Exercise =
Reproduce every line of the material below word for word.

** start **

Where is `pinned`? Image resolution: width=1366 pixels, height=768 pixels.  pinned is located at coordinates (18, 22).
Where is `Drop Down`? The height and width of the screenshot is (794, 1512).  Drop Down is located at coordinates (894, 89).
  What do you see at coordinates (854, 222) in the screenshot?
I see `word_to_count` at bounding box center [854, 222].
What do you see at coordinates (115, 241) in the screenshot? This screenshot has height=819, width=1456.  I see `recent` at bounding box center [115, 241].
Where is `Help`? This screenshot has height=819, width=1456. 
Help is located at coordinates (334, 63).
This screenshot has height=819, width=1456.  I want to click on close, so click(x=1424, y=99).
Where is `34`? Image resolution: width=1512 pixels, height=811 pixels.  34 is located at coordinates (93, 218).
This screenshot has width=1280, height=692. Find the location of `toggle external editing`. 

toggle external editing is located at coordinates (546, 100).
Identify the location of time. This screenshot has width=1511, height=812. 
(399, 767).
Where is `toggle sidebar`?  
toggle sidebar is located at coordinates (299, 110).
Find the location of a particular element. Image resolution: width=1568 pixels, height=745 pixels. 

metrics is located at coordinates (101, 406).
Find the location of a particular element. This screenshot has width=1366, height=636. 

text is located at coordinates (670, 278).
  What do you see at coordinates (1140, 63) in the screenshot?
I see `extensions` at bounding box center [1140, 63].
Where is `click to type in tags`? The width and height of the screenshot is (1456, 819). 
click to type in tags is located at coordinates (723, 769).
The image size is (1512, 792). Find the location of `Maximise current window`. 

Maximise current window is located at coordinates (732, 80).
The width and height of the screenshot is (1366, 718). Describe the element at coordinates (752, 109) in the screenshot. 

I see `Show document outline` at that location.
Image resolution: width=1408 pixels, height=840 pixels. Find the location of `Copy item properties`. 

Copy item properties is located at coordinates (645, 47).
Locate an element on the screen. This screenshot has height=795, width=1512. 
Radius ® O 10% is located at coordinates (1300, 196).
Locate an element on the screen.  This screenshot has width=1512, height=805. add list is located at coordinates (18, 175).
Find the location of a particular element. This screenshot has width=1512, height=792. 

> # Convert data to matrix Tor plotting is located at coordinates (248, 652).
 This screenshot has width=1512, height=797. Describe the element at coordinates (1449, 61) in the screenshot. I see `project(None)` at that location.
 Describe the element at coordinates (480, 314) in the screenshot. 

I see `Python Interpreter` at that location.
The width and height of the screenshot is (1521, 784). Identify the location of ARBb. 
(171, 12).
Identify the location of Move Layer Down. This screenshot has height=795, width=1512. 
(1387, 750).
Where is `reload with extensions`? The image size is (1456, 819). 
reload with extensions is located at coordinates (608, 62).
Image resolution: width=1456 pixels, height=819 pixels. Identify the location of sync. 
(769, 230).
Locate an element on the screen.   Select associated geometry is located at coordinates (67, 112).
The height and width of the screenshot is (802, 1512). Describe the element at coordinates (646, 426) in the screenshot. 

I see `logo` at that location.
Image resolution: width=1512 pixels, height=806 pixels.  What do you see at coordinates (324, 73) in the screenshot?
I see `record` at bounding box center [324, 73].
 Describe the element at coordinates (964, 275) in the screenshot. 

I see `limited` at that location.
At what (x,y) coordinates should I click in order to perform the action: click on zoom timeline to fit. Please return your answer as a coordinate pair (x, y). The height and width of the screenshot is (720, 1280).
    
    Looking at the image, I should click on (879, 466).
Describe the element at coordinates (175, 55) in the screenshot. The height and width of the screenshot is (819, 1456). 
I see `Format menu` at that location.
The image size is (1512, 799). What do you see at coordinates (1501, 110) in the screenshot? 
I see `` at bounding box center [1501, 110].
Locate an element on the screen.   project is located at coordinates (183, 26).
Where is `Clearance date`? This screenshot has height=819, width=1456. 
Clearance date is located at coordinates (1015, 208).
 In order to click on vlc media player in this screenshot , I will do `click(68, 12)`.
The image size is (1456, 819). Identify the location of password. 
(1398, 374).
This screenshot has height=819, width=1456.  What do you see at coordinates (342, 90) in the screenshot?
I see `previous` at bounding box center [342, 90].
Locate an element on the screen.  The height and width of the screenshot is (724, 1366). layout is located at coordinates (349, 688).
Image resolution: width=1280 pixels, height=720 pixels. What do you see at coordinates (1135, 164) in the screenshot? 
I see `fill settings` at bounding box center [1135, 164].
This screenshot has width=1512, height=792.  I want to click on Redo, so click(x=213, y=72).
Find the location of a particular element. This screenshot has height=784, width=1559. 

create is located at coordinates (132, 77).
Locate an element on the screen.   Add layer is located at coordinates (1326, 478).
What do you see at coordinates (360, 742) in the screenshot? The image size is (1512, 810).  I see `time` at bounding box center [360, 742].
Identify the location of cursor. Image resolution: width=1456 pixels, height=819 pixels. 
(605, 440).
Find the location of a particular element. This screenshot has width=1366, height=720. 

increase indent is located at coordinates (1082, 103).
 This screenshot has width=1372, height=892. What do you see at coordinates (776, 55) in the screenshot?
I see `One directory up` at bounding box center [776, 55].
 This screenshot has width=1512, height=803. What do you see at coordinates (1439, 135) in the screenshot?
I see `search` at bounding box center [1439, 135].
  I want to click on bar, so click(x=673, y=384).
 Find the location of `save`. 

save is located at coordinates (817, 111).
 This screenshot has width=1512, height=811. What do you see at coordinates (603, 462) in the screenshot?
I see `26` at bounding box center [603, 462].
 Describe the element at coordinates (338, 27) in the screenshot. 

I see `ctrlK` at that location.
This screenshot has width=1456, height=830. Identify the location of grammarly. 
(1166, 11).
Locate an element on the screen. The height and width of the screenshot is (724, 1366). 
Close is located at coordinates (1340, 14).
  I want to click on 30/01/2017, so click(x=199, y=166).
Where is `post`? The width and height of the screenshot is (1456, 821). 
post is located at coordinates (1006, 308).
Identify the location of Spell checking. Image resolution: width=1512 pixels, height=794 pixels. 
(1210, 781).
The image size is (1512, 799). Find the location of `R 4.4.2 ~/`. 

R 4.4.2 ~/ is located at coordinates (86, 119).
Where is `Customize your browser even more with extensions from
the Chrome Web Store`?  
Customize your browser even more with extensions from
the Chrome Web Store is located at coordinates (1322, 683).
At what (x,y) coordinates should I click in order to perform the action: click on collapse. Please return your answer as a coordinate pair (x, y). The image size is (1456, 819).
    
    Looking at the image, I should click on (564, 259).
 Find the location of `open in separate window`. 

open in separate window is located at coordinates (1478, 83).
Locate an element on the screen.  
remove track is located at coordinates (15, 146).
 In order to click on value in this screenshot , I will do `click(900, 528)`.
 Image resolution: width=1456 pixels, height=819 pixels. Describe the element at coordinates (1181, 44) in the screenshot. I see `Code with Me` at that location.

** end **

Exercise response =
Where is `pinned`? Image resolution: width=1366 pixels, height=768 pixels.  pinned is located at coordinates (18, 22).
Where is `Drop Down`? The height and width of the screenshot is (794, 1512).  Drop Down is located at coordinates (894, 89).
  What do you see at coordinates (854, 222) in the screenshot?
I see `word_to_count` at bounding box center [854, 222].
What do you see at coordinates (115, 241) in the screenshot? This screenshot has height=819, width=1456.  I see `recent` at bounding box center [115, 241].
Where is `Help`? This screenshot has height=819, width=1456. 
Help is located at coordinates (334, 63).
This screenshot has height=819, width=1456.  I want to click on close, so click(x=1424, y=99).
Where is `34`? Image resolution: width=1512 pixels, height=811 pixels.  34 is located at coordinates (93, 218).
This screenshot has width=1280, height=692. Find the location of `toggle external editing`. 

toggle external editing is located at coordinates (546, 100).
Identify the location of time. This screenshot has width=1511, height=812. 
(399, 767).
Where is `toggle sidebar`?  
toggle sidebar is located at coordinates (299, 110).
Find the location of a particular element. Image resolution: width=1568 pixels, height=745 pixels. 

metrics is located at coordinates (101, 406).
Find the location of a particular element. This screenshot has width=1366, height=636. 

text is located at coordinates (670, 278).
  What do you see at coordinates (1140, 63) in the screenshot?
I see `extensions` at bounding box center [1140, 63].
Where is `click to type in tags`? The width and height of the screenshot is (1456, 819). 
click to type in tags is located at coordinates (723, 769).
The image size is (1512, 792). Find the location of `Maximise current window`. 

Maximise current window is located at coordinates (732, 80).
The width and height of the screenshot is (1366, 718). Describe the element at coordinates (752, 109) in the screenshot. 

I see `Show document outline` at that location.
Image resolution: width=1408 pixels, height=840 pixels. Find the location of `Copy item properties`. 

Copy item properties is located at coordinates (645, 47).
Locate an element on the screen. This screenshot has height=795, width=1512. 
Radius ® O 10% is located at coordinates (1300, 196).
Locate an element on the screen.  This screenshot has width=1512, height=805. add list is located at coordinates (18, 175).
Find the location of a particular element. This screenshot has width=1512, height=792. 

> # Convert data to matrix Tor plotting is located at coordinates (248, 652).
 This screenshot has width=1512, height=797. Describe the element at coordinates (1449, 61) in the screenshot. I see `project(None)` at that location.
 Describe the element at coordinates (480, 314) in the screenshot. 

I see `Python Interpreter` at that location.
The width and height of the screenshot is (1521, 784). Identify the location of ARBb. 
(171, 12).
Identify the location of Move Layer Down. This screenshot has height=795, width=1512. 
(1387, 750).
Where is `reload with extensions`? The image size is (1456, 819). 
reload with extensions is located at coordinates (608, 62).
Image resolution: width=1456 pixels, height=819 pixels. Identify the location of sync. 
(769, 230).
Locate an element on the screen.   Select associated geometry is located at coordinates (67, 112).
The height and width of the screenshot is (802, 1512). Describe the element at coordinates (646, 426) in the screenshot. 

I see `logo` at that location.
Image resolution: width=1512 pixels, height=806 pixels.  What do you see at coordinates (324, 73) in the screenshot?
I see `record` at bounding box center [324, 73].
 Describe the element at coordinates (964, 275) in the screenshot. 

I see `limited` at that location.
At what (x,y) coordinates should I click in order to perform the action: click on zoom timeline to fit. Please return your answer as a coordinate pair (x, y). The height and width of the screenshot is (720, 1280).
    
    Looking at the image, I should click on (879, 466).
Describe the element at coordinates (175, 55) in the screenshot. The height and width of the screenshot is (819, 1456). 
I see `Format menu` at that location.
The image size is (1512, 799). What do you see at coordinates (1501, 110) in the screenshot? 
I see `` at bounding box center [1501, 110].
Locate an element on the screen.   project is located at coordinates (183, 26).
Where is `Clearance date`? This screenshot has height=819, width=1456. 
Clearance date is located at coordinates (1015, 208).
 In order to click on vlc media player in this screenshot , I will do `click(68, 12)`.
The image size is (1456, 819). Identify the location of password. 
(1398, 374).
This screenshot has height=819, width=1456.  What do you see at coordinates (342, 90) in the screenshot?
I see `previous` at bounding box center [342, 90].
Locate an element on the screen.  The height and width of the screenshot is (724, 1366). layout is located at coordinates (349, 688).
Image resolution: width=1280 pixels, height=720 pixels. What do you see at coordinates (1135, 164) in the screenshot? 
I see `fill settings` at bounding box center [1135, 164].
This screenshot has width=1512, height=792.  I want to click on Redo, so click(x=213, y=72).
Find the location of a particular element. This screenshot has height=784, width=1559. 

create is located at coordinates (132, 77).
Locate an element on the screen.   Add layer is located at coordinates (1326, 478).
What do you see at coordinates (360, 742) in the screenshot? The image size is (1512, 810).  I see `time` at bounding box center [360, 742].
Identify the location of cursor. Image resolution: width=1456 pixels, height=819 pixels. 
(605, 440).
Find the location of a particular element. This screenshot has width=1366, height=720. 

increase indent is located at coordinates (1082, 103).
 This screenshot has width=1372, height=892. What do you see at coordinates (776, 55) in the screenshot?
I see `One directory up` at bounding box center [776, 55].
 This screenshot has width=1512, height=803. What do you see at coordinates (1439, 135) in the screenshot?
I see `search` at bounding box center [1439, 135].
  I want to click on bar, so click(x=673, y=384).
 Find the location of `save`. 

save is located at coordinates (817, 111).
 This screenshot has width=1512, height=811. What do you see at coordinates (603, 462) in the screenshot?
I see `26` at bounding box center [603, 462].
 Describe the element at coordinates (338, 27) in the screenshot. 

I see `ctrlK` at that location.
This screenshot has width=1456, height=830. Identify the location of grammarly. 
(1166, 11).
Locate an element on the screen. The height and width of the screenshot is (724, 1366). 
Close is located at coordinates (1340, 14).
  I want to click on 30/01/2017, so click(x=199, y=166).
Where is `post`? The width and height of the screenshot is (1456, 821). 
post is located at coordinates (1006, 308).
Identify the location of Spell checking. Image resolution: width=1512 pixels, height=794 pixels. 
(1210, 781).
The image size is (1512, 799). Find the location of `R 4.4.2 ~/`. 

R 4.4.2 ~/ is located at coordinates (86, 119).
Where is `Customize your browser even more with extensions from
the Chrome Web Store`?  
Customize your browser even more with extensions from
the Chrome Web Store is located at coordinates (1322, 683).
At what (x,y) coordinates should I click in order to perform the action: click on collapse. Please return your answer as a coordinate pair (x, y). The image size is (1456, 819).
    
    Looking at the image, I should click on (564, 259).
 Find the location of `open in separate window`. 

open in separate window is located at coordinates (1478, 83).
Locate an element on the screen.  
remove track is located at coordinates (15, 146).
 In order to click on value in this screenshot , I will do `click(900, 528)`.
 Image resolution: width=1456 pixels, height=819 pixels. Describe the element at coordinates (1181, 44) in the screenshot. I see `Code with Me` at that location.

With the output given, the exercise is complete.